В городах дела обстояли едва ли лучше. В конце 1930 года промышленное производство снизилось на 26 процентов по сравнению с 1929-м, а в 1932 году – на 51 процент. Если взять за базовую основу 1935–1939 годы, принимая уровень производства в этот период за 100, то промышленное производство в 1929 году соответствовало 110, в 1930 году – 91, в 1931-м – 75, в 1932-м – 58; только небольшой рост производства отмечался в 1933 году. Статистические данные по безработице, насколько несовершенными они ни были бы, отражают ту же картину экономического спада. С 1929 по 1933 год катастрофическая безработица нарастала: 1 миллион 500 тысяч безработных в 1929 году, 4 миллиона 250 тысяч в 1930-м, 7 миллионов 911 тысяч в 1931-м, 11 миллионов 901 тысяча в 1932-м, 12 миллионов 634 тысячи в 1933 году.

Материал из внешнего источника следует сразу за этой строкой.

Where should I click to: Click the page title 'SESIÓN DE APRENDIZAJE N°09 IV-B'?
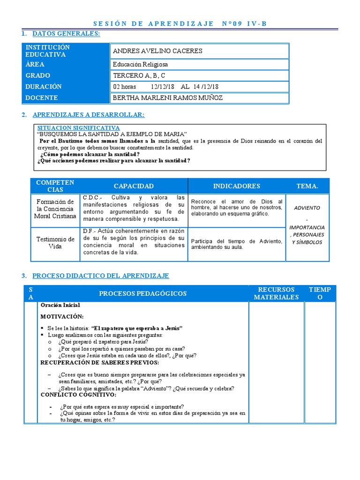[180, 23]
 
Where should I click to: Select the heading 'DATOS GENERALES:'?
[66, 34]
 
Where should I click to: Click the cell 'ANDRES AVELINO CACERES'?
[158, 51]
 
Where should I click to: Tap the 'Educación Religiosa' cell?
[140, 65]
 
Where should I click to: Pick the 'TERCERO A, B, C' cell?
[139, 75]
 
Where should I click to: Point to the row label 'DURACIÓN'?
[44, 87]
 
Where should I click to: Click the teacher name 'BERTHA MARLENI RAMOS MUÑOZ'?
[168, 98]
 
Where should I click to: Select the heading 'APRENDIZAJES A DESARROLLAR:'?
[88, 115]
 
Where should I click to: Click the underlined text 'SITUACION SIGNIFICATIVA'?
[78, 128]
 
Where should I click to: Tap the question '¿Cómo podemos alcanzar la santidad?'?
[90, 154]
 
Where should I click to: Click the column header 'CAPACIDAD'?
[134, 186]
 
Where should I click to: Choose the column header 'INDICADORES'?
[236, 186]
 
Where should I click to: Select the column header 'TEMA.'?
[307, 186]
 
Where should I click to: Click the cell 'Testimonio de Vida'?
[55, 243]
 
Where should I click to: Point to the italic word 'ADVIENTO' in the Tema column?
[307, 208]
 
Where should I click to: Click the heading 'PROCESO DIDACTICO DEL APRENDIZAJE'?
[100, 276]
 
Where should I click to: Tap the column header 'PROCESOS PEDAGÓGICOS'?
[142, 293]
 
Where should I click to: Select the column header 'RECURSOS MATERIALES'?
[276, 293]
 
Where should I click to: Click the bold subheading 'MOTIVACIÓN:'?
[62, 316]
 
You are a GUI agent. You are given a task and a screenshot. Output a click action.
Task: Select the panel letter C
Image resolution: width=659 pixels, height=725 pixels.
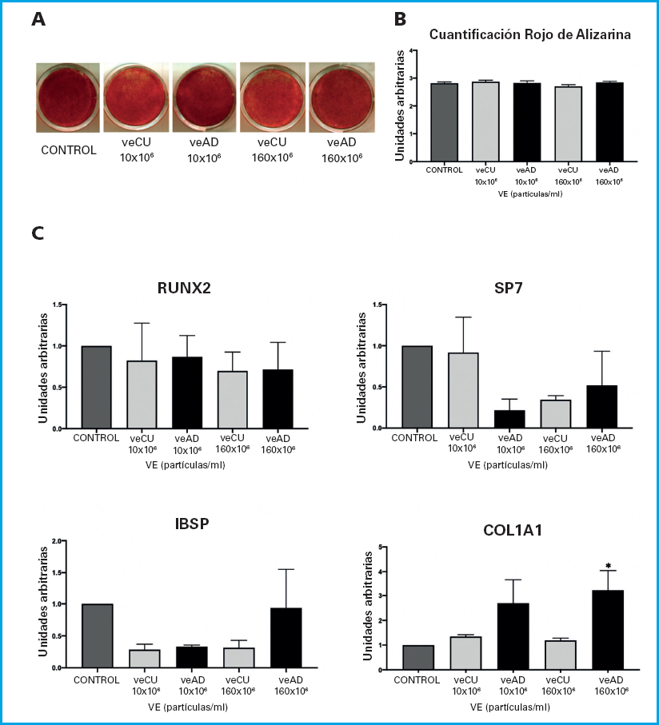point(38,233)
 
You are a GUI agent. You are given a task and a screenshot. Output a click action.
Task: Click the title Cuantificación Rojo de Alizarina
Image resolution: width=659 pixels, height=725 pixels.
point(530,34)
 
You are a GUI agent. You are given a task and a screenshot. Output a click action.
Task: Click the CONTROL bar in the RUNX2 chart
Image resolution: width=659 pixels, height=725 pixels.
point(96,388)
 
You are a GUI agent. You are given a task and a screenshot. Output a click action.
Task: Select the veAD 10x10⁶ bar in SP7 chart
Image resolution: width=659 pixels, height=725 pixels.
point(510,420)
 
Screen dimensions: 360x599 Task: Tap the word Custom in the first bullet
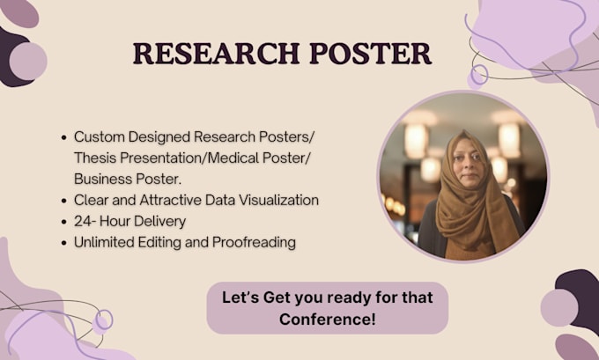(x=98, y=137)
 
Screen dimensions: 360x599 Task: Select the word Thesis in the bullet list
(x=95, y=158)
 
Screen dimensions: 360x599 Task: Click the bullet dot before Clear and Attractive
(x=64, y=202)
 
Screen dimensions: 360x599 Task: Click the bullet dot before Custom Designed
(x=64, y=138)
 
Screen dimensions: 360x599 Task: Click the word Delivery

Когда Рузвельт вступил в Белый дом, один американец из четырех в работоспособном возрасте лишился работы. И, конечно, нечего было надеяться, что с вступлением в должность нового президента все быстро уладится! Вплоть до 1941 года пропорция безработных по отношению к общему числу активного населения никогда не будет ниже 13,8 процента (то есть один американец из восьми – безработный), а зачастую – около 18 процентов (один американец из пяти или шести). Необходима была тотальная мобилизация людей и всех ресурсов, короче говоря, мировая война, чтобы безработица исчезла и перестала быть проблемой момента. 1929 год в Соединенных Штатах – это начало десятилетия, в течение которого люди забыли значение выражения «полная занятость».